Pump Some Seriousness Into Energy Policy

By Charles Krauthammer

Friday, November 11, 2005

Thank God for $3.50 gasoline. True, we had it for only a brief, shining moment, and there is not much good to be said about the catastrophic hurricanes that caused it. But the price was already inexorably climbing as a result of 2.3 billion Chinese and Indians industrializing. Their increased demand is what brought us to the energy knife’s edge and makes us so acutely vulnerable to supply disruptions.

Yet, the Senate is attacking the problem by hauling oil executives to hearings on “price gouging.” Even by Senate standards, the cynicism here is breathtaking. Everyone knows what the problem really is. It’s Economics 101: increasing demand and precariously tight supply.

Yet for three decades we have done criminally little about it. Conservatives argued for more production, liberals argued for more conservation and each side blocked the other’s remedies — when even a child can see that we need both:

Demand . Just yesterday we were paying $3.50 a gallon at the pump and were ready to pay $4 or $5 if necessary. No blessing has ever come more disguised. Now that we have lived with $3.50 gasoline, $3 seems far less outrageous than, say, a year ago. We have a unique but fleeting opportunity to permanently depress demand by locking in higher gasoline prices. Put a floor at $3. Every penny that the price goes under $3 should be recaptured in a federal gas tax so that Americans pay $3 at the pump no matter how low the world price goes.

Why is this a good idea? It is the simplest way to induce conservation. People will alter their buying habits. It was the higher fuel prices of the 1970s and early ’80s that led to more energy-efficient cars and appliances — which induced such restraint on demand that the world price of oil ultimately fell through the floor. By 1986 oil was $11 a barrel. Then we got profligate and resumed our old habits, and oil is now around $60. Surprise.
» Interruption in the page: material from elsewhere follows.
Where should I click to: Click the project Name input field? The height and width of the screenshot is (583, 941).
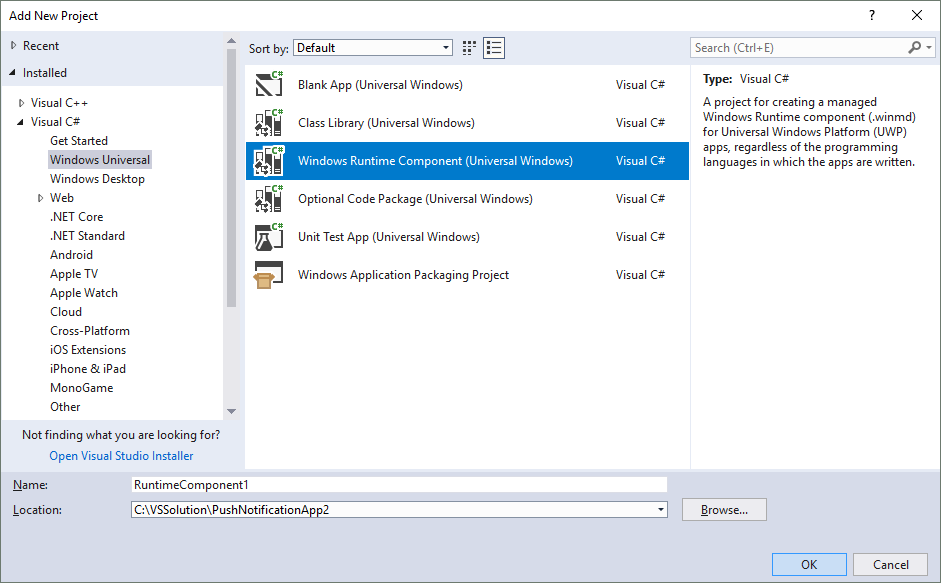(x=398, y=485)
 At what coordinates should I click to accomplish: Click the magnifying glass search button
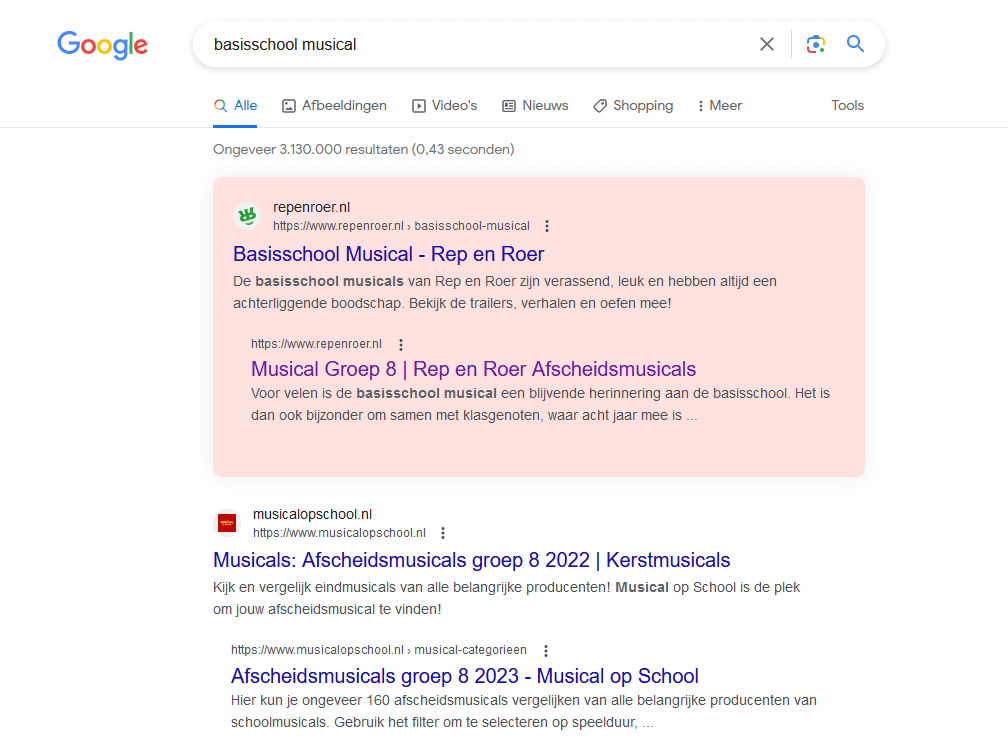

The worst part is that much of this $60 goes overseas to foreigners who wish us no good: Wahhabi Saudi princes who subsidize terrorists; Hugo Chavez, the mini-Mussolini of the Southern Hemisphere; and (through the fungibility of oil) the nuclear-hungry, death-to-America Iranian mullahs. This is insanity. It makes infinitely more sense to reduce consumption, drive the world price down and let the premium we force ourselves to pay at the pump (which begins the conservation cycle) go to the U.S. Treasury. If the price drops to $2, plow that $1 tax right back into the American economy by immediately reducing, say, Social Security or income taxes.